Word for word, print all of the lines below.

++++++

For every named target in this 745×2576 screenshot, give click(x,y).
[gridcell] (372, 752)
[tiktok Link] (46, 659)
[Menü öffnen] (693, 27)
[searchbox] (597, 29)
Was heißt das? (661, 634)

++++++

## Output:
For every named target in this 745×2576 screenshot, give click(x,y).
[gridcell] (372, 752)
[tiktok Link] (46, 659)
[Menü öffnen] (693, 27)
[searchbox] (597, 29)
Was heißt das? (661, 634)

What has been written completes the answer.